In order to better predict the stock price of the Chinese mainland stock market, we propose a method that combines research reports and market sentiment to predict abnormal stock returns. The proposed method measures individual stocks released by analysts and splits the research report. Attention and rating sentiment, calculate investor sentiment based on external market factors, and use the LSTM model to represent the time series characteristics of the stock. We selected A-share data from July 1, 2014, to September 30, 2017, for experiments and compared different algorithms and different inputs. Based on the experimental results, we found that(1)The accuracy of the proposed algorithm and the evaluation of F1 are better than the benchmark algorithm(2)The performance of deep learning LSTM algorithm is better than traditional machine learning algorithm SVM(3)Investor sentiment as the initial hidden state of the model can improve the accuracy of the algorithm(4)The attention of the split research report and the two indicators of investor sentiment and price are used as input for the model, which can effectively improve the performance of the model
The rest of this article is organized as follows. Section 2 reviews the literature that separately introduced the impact of machine learning-based stock price predictions and research reports on stock prices. Section 3 introduces our proposed method. Section 4 presents the experimental design and details. Section 5 presents the experimental results and discussion. Section 6 gives our conclusions and directions for future work.
2. Related Work
2.1. Machine Learning-Based Stock Price Prediction
In the traditional machine learning field, Xiang used an improved gradient boosting decision tree (GBDT) to predict stock prices. This model can mine the relevant features of the current stock series, but the GBDT model structure itself is not suitable for solving serial data problems like stocks.

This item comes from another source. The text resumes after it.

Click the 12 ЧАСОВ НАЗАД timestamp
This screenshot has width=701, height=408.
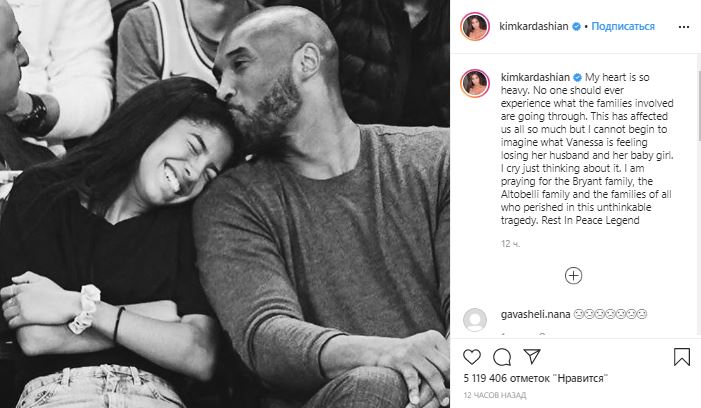494,395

Du et al.  used a Bayesian learning (BL) model to predict stock prices in the research. This model is actually similar to the autoregressive integrated moving average (ARIMA) model. Based on statistical knowledge, it learns the characteristics of the stock sequence. However, the BL model itself is actually not suitable for sequence data. In the field of deep learning, Tsantekidis et al.  in their research proposed a stock price prediction model based on a CNN encoder. CNN is a very effective model for image input. In order to adapt it to sequence data, first use the encoder to encode the sequence data, and then use CNN for training. This method is very similar to the signal and system. In filtering theory, the sequence data can be regarded as a time signal, and the CNN can be regarded as a filter for convolution. Bao et al.  in combination with the long short-term memory (LSTM) of the autoencoder (AE) constructed a special algorithm based on the recurrent neural network (RNN). The neural unit structure makes it very suitable for processing sequence data such as stocks. This method even adds an autoencoder to encode the stock sequence through training and then uses the LSTM network for training. Based on the basic deep learning models, more studies have considered the basic characteristics of the stock market and incorporated them into the method. Zhang and Tan  used historical price data to predict the future return ranking of stocks through a new stock selection model based on deep neural networks. Li et al. have established a system that uses deep learning architecture to improve feature representation and uses extreme learning machines to predict market impact. They concluded that the feature representation of deep learning together with extreme learning machines can provide better accuracy of market impact predictions. Li et al.  emotion vectors are obtained through sentiment analysis of news articles, and sentiment vectors are added to the LSTM model to predict stock prices. The experiments on the Hong Kong stock market have shown good performance.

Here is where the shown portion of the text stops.